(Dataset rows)
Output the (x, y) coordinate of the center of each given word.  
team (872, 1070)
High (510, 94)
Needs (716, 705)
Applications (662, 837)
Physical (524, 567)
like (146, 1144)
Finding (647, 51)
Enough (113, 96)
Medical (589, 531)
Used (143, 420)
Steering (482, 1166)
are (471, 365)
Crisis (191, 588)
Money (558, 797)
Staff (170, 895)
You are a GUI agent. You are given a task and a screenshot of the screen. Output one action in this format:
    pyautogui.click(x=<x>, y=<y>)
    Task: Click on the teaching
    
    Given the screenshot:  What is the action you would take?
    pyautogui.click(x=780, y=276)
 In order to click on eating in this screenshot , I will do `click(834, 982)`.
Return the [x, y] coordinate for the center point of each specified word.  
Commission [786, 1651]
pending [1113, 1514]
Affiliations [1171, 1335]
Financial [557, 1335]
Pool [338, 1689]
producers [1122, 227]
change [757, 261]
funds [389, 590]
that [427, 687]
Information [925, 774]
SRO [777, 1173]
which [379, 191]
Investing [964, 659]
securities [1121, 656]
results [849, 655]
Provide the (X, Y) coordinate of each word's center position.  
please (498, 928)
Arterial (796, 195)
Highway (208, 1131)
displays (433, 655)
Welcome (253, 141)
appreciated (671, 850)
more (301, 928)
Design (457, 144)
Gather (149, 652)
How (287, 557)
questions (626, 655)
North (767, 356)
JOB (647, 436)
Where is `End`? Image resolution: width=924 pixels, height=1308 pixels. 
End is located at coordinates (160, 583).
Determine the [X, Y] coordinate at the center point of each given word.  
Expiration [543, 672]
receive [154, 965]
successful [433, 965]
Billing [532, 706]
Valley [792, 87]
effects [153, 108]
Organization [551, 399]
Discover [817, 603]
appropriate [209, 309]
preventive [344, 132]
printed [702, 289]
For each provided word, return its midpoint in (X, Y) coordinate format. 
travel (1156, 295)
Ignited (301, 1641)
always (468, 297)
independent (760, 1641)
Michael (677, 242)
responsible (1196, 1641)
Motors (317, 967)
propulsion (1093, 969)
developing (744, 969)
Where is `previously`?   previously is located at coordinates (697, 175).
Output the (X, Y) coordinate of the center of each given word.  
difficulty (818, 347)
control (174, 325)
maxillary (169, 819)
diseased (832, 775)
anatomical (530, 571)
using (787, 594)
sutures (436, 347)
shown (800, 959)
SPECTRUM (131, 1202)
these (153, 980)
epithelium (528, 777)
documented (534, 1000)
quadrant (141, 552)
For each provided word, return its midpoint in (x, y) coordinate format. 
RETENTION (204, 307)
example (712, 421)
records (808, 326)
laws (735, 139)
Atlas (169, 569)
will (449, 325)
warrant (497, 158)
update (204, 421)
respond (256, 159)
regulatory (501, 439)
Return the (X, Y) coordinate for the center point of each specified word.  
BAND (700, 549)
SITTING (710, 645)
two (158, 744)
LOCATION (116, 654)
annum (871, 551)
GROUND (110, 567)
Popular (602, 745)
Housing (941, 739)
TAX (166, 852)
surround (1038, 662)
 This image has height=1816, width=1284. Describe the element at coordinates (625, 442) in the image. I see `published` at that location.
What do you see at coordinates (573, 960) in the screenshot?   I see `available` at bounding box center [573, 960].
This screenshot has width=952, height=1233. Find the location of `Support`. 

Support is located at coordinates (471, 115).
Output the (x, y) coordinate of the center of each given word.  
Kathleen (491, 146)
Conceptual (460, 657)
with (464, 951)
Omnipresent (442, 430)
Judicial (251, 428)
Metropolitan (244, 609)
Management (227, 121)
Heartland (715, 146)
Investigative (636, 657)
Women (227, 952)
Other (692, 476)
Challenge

> **WHAT THE EXERCISE ASKS**:
Convert every line of the dataset rows above into a Markdown table with two columns, Row and Text. Number each line in Row, put the line itself in Text, and leave out blank lines.

> **EXERCISE ANSWER**:
| Row | Text |
|---|---|
| 1 | Output the (x, y) coordinate of the center of each given word.   |
| 2 | team (872, 1070) |
| 3 | High (510, 94) |
| 4 | Needs (716, 705) |
| 5 | Applications (662, 837) |
| 6 | Physical (524, 567) |
| 7 | like (146, 1144) |
| 8 | Finding (647, 51) |
| 9 | Enough (113, 96) |
| 10 | Medical (589, 531) |
| 11 | Used (143, 420) |
| 12 | Steering (482, 1166) |
| 13 | are (471, 365) |
| 14 | Crisis (191, 588) |
| 15 | Money (558, 797) |
| 16 | Staff (170, 895) |
| 17 | You are a GUI agent. You are given a task and a screenshot of the screen. Output one action in this format: |
| 18 |     pyautogui.click(x=<x>, y=<y>) |
| 19 |     Task: Click on the teaching |
| 20 |     Given the screenshot:  What is the action you would take? |
| 21 |     pyautogui.click(x=780, y=276) |
| 22 |  In order to click on eating in this screenshot , I will do `click(834, 982)`. |
| 23 | Return the [x, y] coordinate for the center point of each specified word.   |
| 24 | Commission [786, 1651] |
| 25 | pending [1113, 1514] |
| 26 | Affiliations [1171, 1335] |
| 27 | Financial [557, 1335] |
| 28 | Pool [338, 1689] |
| 29 | producers [1122, 227] |
| 30 | change [757, 261] |
| 31 | funds [389, 590] |
| 32 | that [427, 687] |
| 33 | Information [925, 774] |
| 34 | SRO [777, 1173] |
| 35 | which [379, 191] |
| 36 | Investing [964, 659] |
| 37 | securities [1121, 656] |
| 38 | results [849, 655] |
| 39 | Provide the (X, Y) coordinate of each word's center position.   |
| 40 | please (498, 928) |
| 41 | Arterial (796, 195) |
| 42 | Highway (208, 1131) |
| 43 | displays (433, 655) |
| 44 | Welcome (253, 141) |
| 45 | appreciated (671, 850) |
| 46 | more (301, 928) |
| 47 | Design (457, 144) |
| 48 | Gather (149, 652) |
| 49 | How (287, 557) |
| 50 | questions (626, 655) |
| 51 | North (767, 356) |
| 52 | JOB (647, 436) |
| 53 | Where is `End`? Image resolution: width=924 pixels, height=1308 pixels.  |
| 54 | End is located at coordinates (160, 583). |
| 55 | Determine the [X, Y] coordinate at the center point of each given word.   |
| 56 | Expiration [543, 672] |
| 57 | receive [154, 965] |
| 58 | successful [433, 965] |
| 59 | Billing [532, 706] |
| 60 | Valley [792, 87] |
| 61 | effects [153, 108] |
| 62 | Organization [551, 399] |
| 63 | Discover [817, 603] |
| 64 | appropriate [209, 309] |
| 65 | preventive [344, 132] |
| 66 | printed [702, 289] |
| 67 | For each provided word, return its midpoint in (X, Y) coordinate format.  |
| 68 | travel (1156, 295) |
| 69 | Ignited (301, 1641) |
| 70 | always (468, 297) |
| 71 | independent (760, 1641) |
| 72 | Michael (677, 242) |
| 73 | responsible (1196, 1641) |
| 74 | Motors (317, 967) |
| 75 | propulsion (1093, 969) |
| 76 | developing (744, 969) |
| 77 | Where is `previously`?   previously is located at coordinates (697, 175). |
| 78 | Output the (X, Y) coordinate of the center of each given word.   |
| 79 | difficulty (818, 347) |
| 80 | control (174, 325) |
| 81 | maxillary (169, 819) |
| 82 | diseased (832, 775) |
| 83 | anatomical (530, 571) |
| 84 | using (787, 594) |
| 85 | sutures (436, 347) |
| 86 | shown (800, 959) |
| 87 | SPECTRUM (131, 1202) |
| 88 | these (153, 980) |
| 89 | epithelium (528, 777) |
| 90 | documented (534, 1000) |
| 91 | quadrant (141, 552) |
| 92 | For each provided word, return its midpoint in (x, y) coordinate format.  |
| 93 | RETENTION (204, 307) |
| 94 | example (712, 421) |
| 95 | records (808, 326) |
| 96 | laws (735, 139) |
| 97 | Atlas (169, 569) |
| 98 | will (449, 325) |
| 99 | warrant (497, 158) |
| 100 | update (204, 421) |
| 101 | respond (256, 159) |
| 102 | regulatory (501, 439) |
| 103 | Return the (X, Y) coordinate for the center point of each specified word.   |
| 104 | BAND (700, 549) |
| 105 | SITTING (710, 645) |
| 106 | two (158, 744) |
| 107 | LOCATION (116, 654) |
| 108 | annum (871, 551) |
| 109 | GROUND (110, 567) |
| 110 | Popular (602, 745) |
| 111 | Housing (941, 739) |
| 112 | TAX (166, 852) |
| 113 | surround (1038, 662) |
| 114 |  This image has height=1816, width=1284. Describe the element at coordinates (625, 442) in the image. I see `published` at that location. |
| 115 | What do you see at coordinates (573, 960) in the screenshot?   I see `available` at bounding box center [573, 960]. |
| 116 | This screenshot has width=952, height=1233. Find the location of `Support`.  |
| 117 | Support is located at coordinates (471, 115). |
| 118 | Output the (x, y) coordinate of the center of each given word.   |
| 119 | Kathleen (491, 146) |
| 120 | Conceptual (460, 657) |
| 121 | with (464, 951) |
| 122 | Omnipresent (442, 430) |
| 123 | Judicial (251, 428) |
| 124 | Metropolitan (244, 609) |
| 125 | Management (227, 121) |
| 126 | Heartland (715, 146) |
| 127 | Investigative (636, 657) |
| 128 | Women (227, 952) |
| 129 | Other (692, 476) |
| 130 | Challenge |